Incidence, Source, and Nature of Complaints Received in a Large, Urban Emergency Medical Services System



Objective: To document the incidence, source, and reasons for all complaints received by a large municipal emergency medical services (EMS) program.

Methods: A retrospective review of all complaints received during three consecutive years (1990–1992) in a centralized EMS system serving a large municipality (population 2 million). All cases were categorized by year, source, and nature of the complaint.

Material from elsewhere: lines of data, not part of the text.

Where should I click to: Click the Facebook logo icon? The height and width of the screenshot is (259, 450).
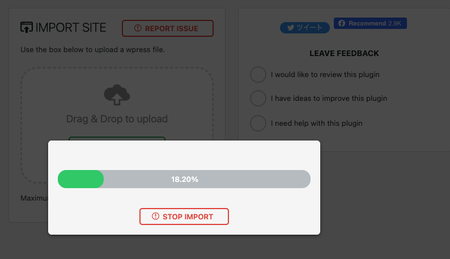(x=342, y=23)
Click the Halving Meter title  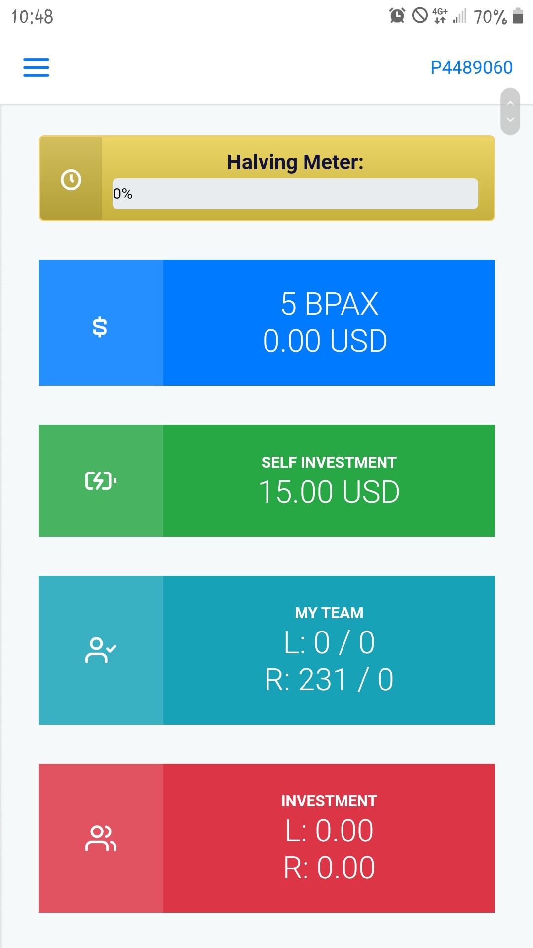click(x=295, y=162)
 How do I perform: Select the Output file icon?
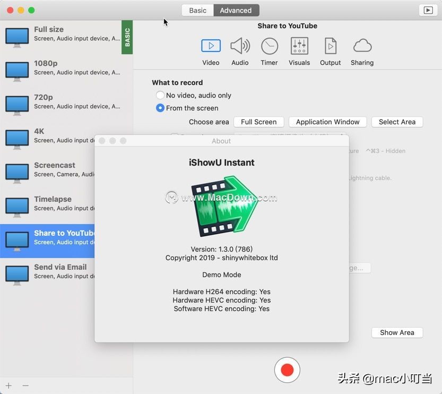[x=330, y=46]
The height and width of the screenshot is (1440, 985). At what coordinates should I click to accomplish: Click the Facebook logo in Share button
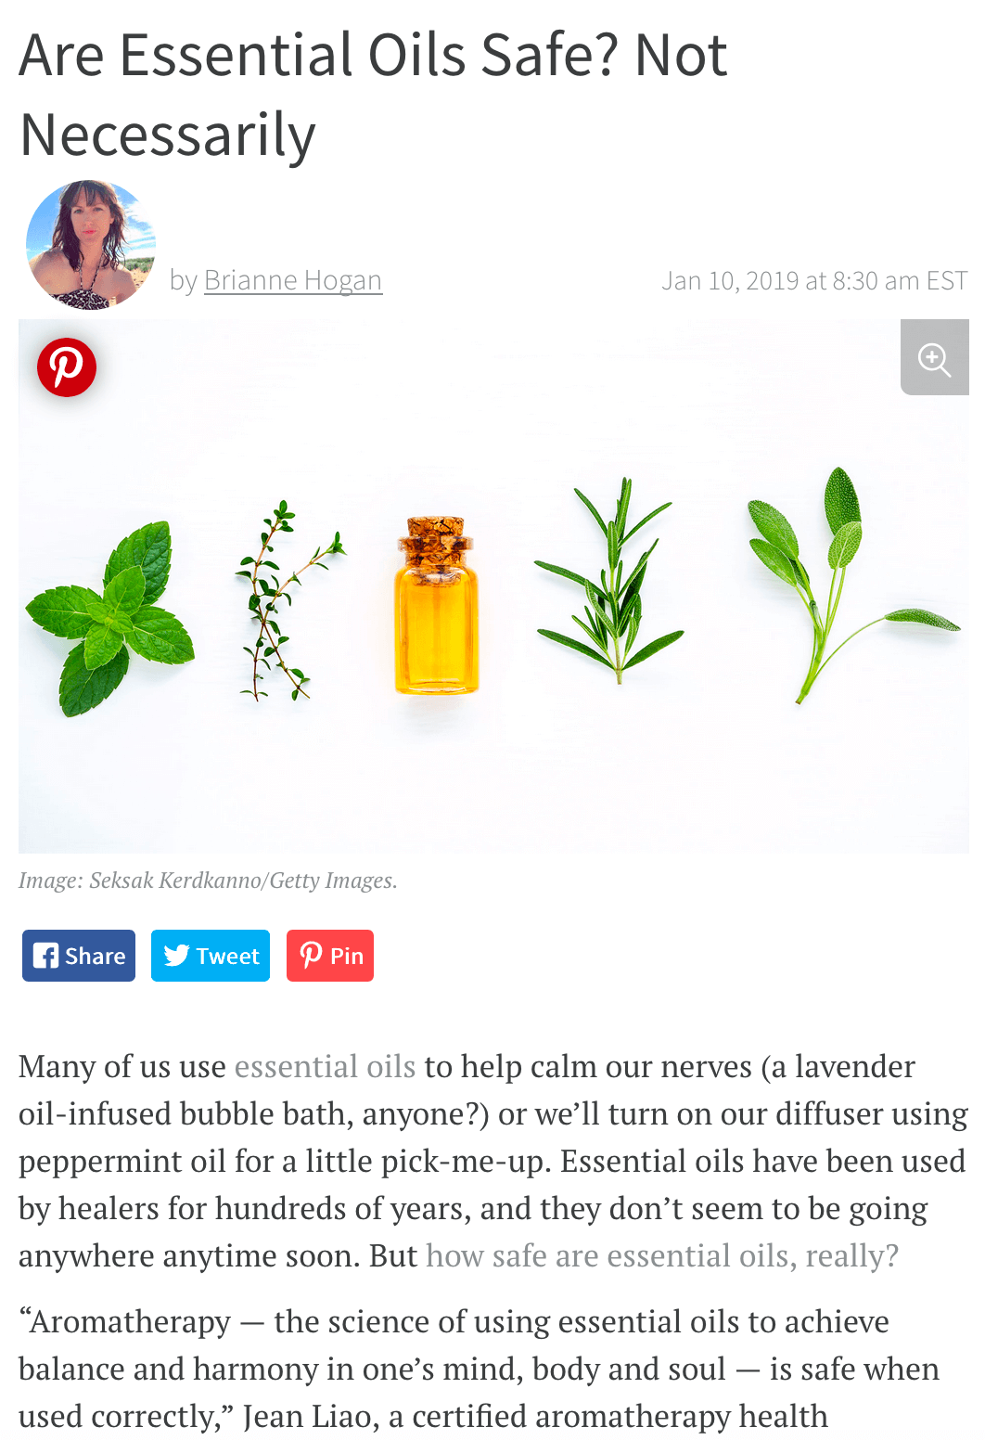point(45,956)
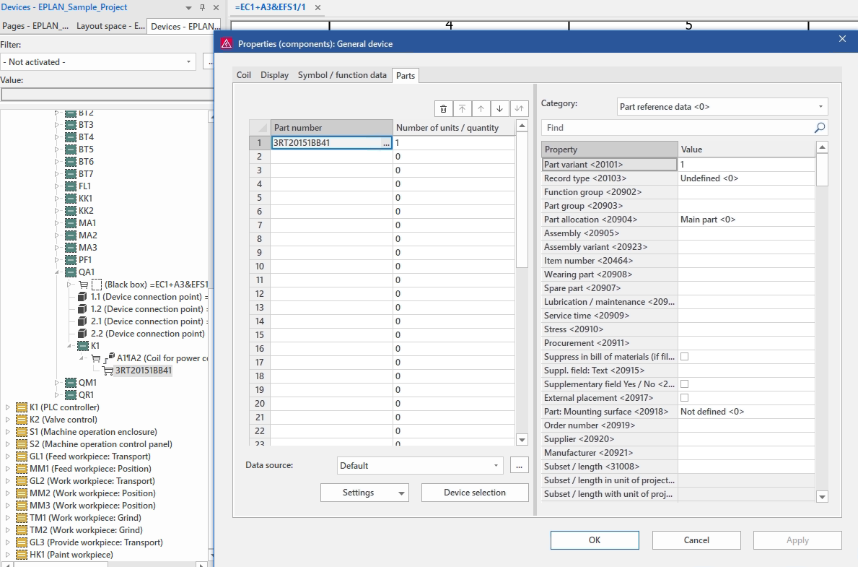Open the Coil tab

point(244,75)
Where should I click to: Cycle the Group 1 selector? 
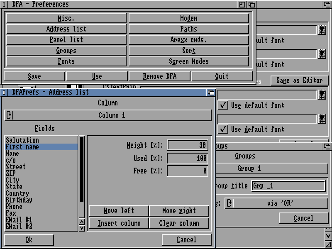coord(249,169)
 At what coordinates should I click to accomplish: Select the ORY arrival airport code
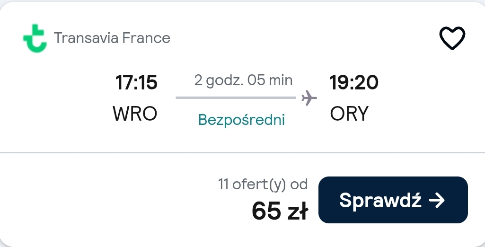click(349, 114)
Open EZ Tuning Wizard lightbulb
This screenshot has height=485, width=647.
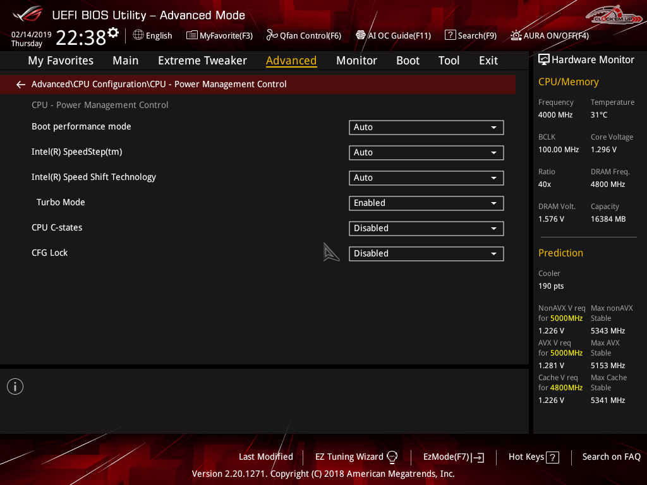click(392, 457)
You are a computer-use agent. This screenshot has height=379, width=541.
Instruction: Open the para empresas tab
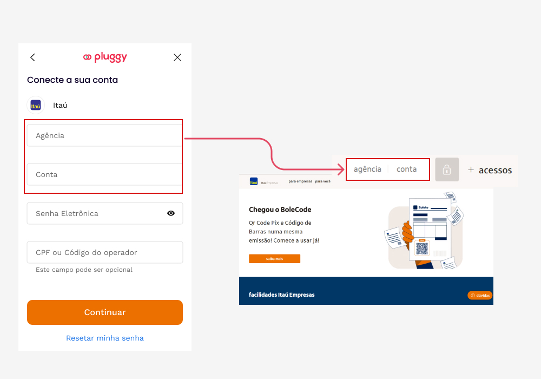pos(300,181)
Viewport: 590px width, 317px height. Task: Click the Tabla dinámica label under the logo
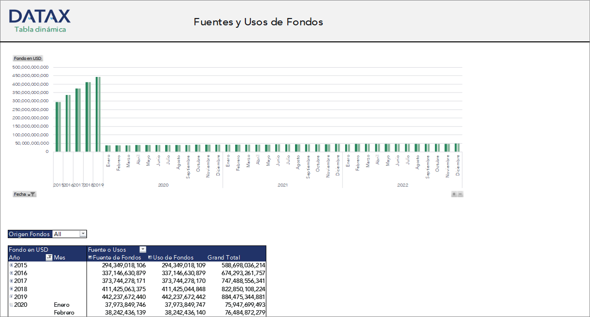41,30
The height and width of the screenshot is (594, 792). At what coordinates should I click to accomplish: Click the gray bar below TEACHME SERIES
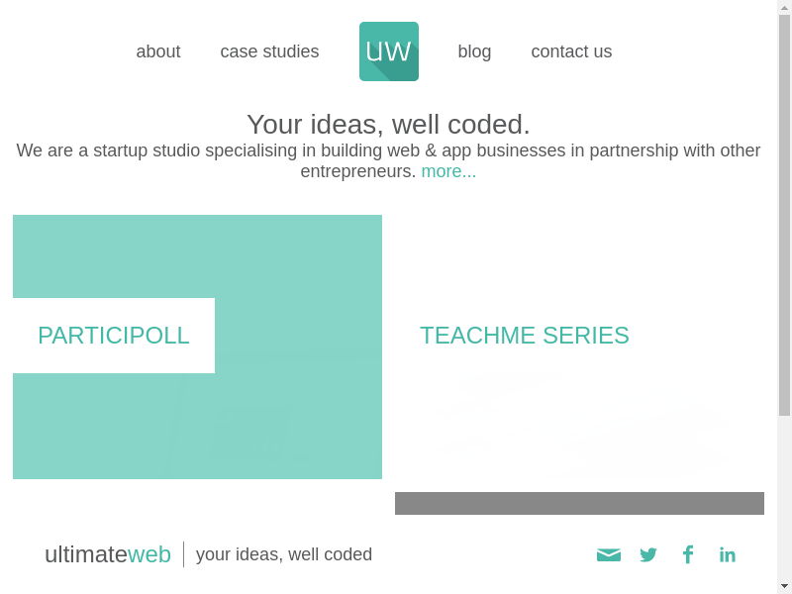(x=579, y=503)
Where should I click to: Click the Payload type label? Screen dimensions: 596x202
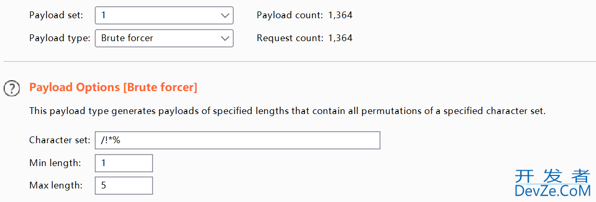(x=60, y=38)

Results: In the three study years, EMS responded to 416, 892 incidents with nearly a half–million patient contacts. Concurrently, 371 complaints were received (incidence of 1. 12 per thousand); 132 in 1990, 129 in 1991, and 110 in 1992. Most complaints involved either: 1) allegations of “rude or unprofessional conduct” (34%), 2) “didn't take patient to the hospital” (19%), or 3) “problems with medical treatment” (13%). Only 1. 6% (n = 6) were response–time complaints. Other complaints included “lost/damaged property,” “taken to the wrong hospital,” “inappropriate billing,” and “poor driving habits.” The most common sources were patient's families (39%) and the patients themselves (30%). Only 7. 8% were from health care providers.

Conclusion: Reviews of complaints provide information regarding EMS system performance and reveal targets for quality improvement. For the EMS system examined, this study suggests a future training focus on interpersonal skills and heightened sensitivities, not only toward patients, but also toward bystanders and family members.